[[ DATA SHOWN, beginning ]]

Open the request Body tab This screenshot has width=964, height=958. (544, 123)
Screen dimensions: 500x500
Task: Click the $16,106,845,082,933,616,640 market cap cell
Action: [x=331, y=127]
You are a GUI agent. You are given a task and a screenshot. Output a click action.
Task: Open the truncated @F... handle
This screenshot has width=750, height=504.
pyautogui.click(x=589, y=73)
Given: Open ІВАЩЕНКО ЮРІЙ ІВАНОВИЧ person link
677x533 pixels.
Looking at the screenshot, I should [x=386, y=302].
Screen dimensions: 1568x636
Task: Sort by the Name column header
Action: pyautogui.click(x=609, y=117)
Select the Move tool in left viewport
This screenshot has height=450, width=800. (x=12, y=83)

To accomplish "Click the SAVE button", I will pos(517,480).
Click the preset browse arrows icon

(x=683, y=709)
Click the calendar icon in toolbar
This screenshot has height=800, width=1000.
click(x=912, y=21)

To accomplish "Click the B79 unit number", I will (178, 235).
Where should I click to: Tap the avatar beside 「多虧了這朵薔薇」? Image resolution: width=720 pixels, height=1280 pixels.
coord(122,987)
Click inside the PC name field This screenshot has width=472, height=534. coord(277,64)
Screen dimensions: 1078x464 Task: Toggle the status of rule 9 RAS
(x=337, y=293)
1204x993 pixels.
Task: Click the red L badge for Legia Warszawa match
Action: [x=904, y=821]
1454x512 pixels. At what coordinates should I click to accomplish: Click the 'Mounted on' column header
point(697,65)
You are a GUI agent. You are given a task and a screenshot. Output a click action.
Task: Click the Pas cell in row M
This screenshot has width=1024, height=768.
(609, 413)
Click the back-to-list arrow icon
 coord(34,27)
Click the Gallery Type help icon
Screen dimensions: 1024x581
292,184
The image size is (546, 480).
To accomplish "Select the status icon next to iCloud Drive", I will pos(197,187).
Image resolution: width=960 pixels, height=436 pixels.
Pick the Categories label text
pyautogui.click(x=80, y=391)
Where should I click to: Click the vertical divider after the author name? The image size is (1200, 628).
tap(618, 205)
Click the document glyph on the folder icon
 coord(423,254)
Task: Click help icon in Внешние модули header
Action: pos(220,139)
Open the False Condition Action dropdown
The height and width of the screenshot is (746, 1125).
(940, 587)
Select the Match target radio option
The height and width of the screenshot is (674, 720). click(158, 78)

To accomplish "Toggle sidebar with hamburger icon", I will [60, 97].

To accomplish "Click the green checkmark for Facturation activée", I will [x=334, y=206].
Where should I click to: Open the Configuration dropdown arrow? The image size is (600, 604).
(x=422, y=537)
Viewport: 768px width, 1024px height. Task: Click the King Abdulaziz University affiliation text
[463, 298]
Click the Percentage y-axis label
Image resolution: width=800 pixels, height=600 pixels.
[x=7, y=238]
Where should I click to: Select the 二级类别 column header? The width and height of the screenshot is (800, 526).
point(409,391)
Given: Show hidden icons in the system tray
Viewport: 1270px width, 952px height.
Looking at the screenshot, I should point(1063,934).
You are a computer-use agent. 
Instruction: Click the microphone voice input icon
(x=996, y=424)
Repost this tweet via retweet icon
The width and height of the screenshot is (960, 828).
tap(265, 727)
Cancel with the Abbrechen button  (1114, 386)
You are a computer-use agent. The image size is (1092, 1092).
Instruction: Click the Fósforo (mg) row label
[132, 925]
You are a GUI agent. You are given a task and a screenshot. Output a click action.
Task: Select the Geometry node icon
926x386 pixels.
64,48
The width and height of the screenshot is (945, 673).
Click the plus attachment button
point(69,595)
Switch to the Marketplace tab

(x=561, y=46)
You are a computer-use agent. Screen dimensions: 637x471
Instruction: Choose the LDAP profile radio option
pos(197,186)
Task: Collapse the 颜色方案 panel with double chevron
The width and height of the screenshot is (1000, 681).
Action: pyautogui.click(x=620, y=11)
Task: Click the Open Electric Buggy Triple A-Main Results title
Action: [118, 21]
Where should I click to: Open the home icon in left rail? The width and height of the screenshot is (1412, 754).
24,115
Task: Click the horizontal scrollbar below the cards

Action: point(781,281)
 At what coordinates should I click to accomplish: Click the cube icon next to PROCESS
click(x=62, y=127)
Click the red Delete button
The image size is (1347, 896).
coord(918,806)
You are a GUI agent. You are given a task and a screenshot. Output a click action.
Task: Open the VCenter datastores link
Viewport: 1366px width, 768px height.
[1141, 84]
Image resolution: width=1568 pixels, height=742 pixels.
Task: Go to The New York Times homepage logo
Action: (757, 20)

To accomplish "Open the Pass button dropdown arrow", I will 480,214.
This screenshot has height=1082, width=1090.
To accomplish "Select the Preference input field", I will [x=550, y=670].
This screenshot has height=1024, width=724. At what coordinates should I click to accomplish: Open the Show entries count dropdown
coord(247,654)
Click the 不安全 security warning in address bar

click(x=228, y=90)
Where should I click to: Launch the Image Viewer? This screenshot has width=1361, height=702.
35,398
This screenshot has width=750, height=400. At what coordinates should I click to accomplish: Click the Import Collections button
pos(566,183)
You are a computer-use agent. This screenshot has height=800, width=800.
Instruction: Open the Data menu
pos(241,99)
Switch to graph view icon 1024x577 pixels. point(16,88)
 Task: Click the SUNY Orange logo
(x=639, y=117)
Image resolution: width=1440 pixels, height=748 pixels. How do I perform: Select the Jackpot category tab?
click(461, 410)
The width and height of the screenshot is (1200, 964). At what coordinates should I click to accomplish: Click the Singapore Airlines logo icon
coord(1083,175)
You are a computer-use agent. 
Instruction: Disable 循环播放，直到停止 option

[[ DATA SHOWN, end ]]

- **YOUR OBJECTIVE**
State in a single number how many lines in the data include the word "with".

- **WRITTEN REPLY**
3